Exercise objective | From the line that includes "Task: Click the QR code image in sidebar" to the last line of the records that follow, copy every line exactly and nothing more, omitting pictures.

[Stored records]

= = = =

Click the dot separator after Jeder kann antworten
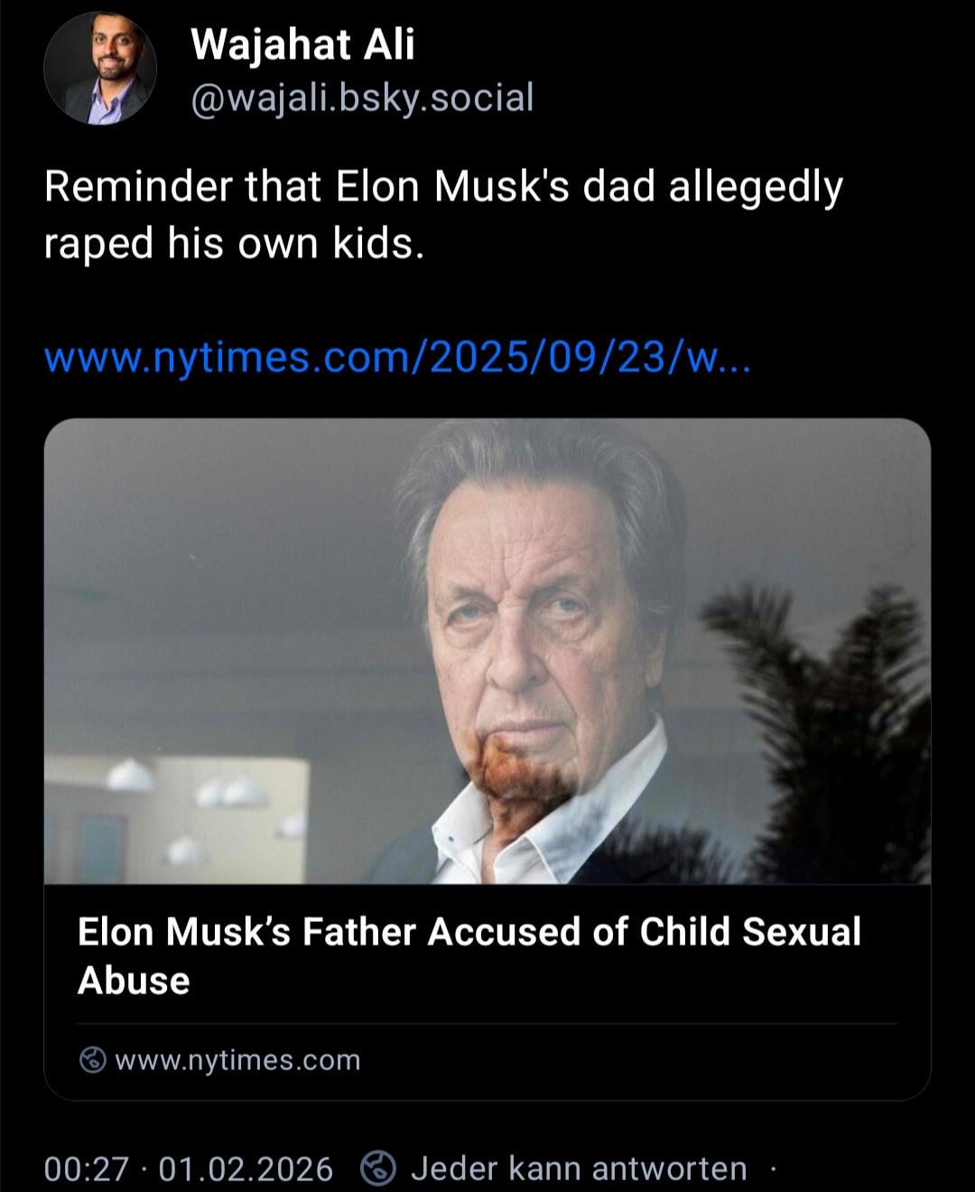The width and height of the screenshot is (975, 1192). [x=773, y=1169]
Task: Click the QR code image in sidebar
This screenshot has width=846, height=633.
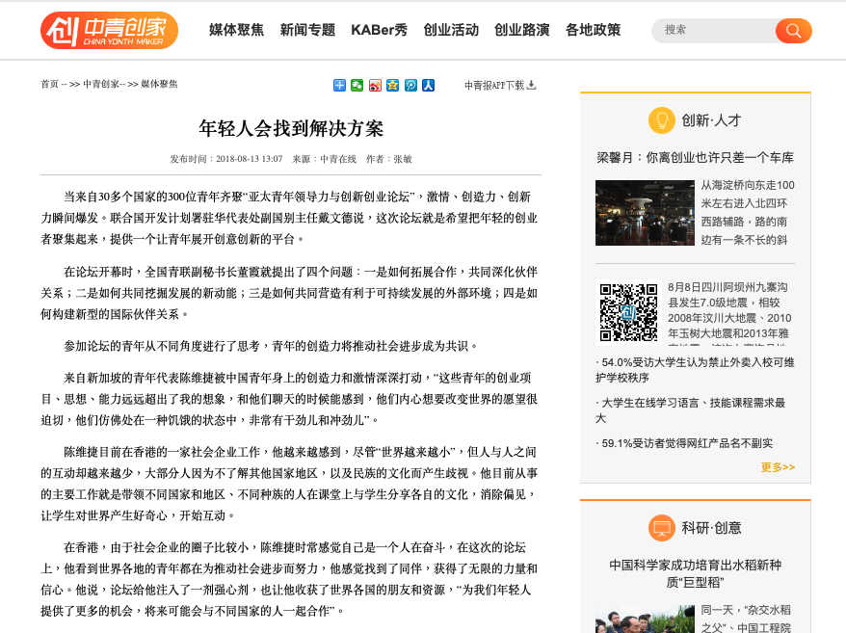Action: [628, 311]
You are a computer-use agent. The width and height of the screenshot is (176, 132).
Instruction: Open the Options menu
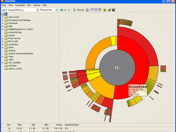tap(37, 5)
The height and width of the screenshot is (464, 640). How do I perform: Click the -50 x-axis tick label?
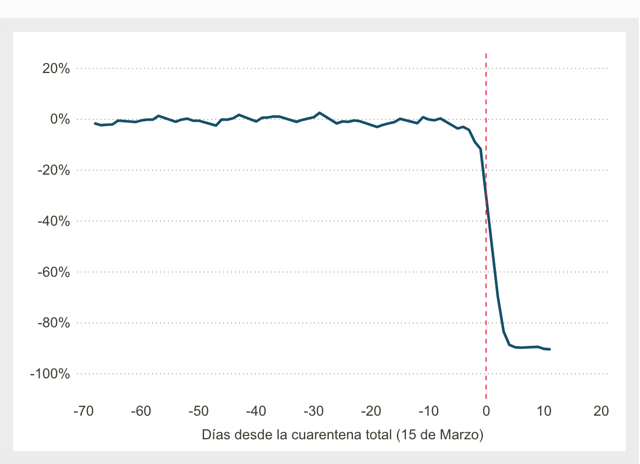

= = = =

Answer to the exercise |
Task: Click the QR code image in sidebar
This screenshot has width=846, height=633.
Action: [628, 311]
You are a computer-use agent. The width and height of the screenshot is (176, 132).
Instruction: Open the Options menu
tap(37, 5)
The height and width of the screenshot is (464, 640). How do I perform: Click the -50 x-axis tick label?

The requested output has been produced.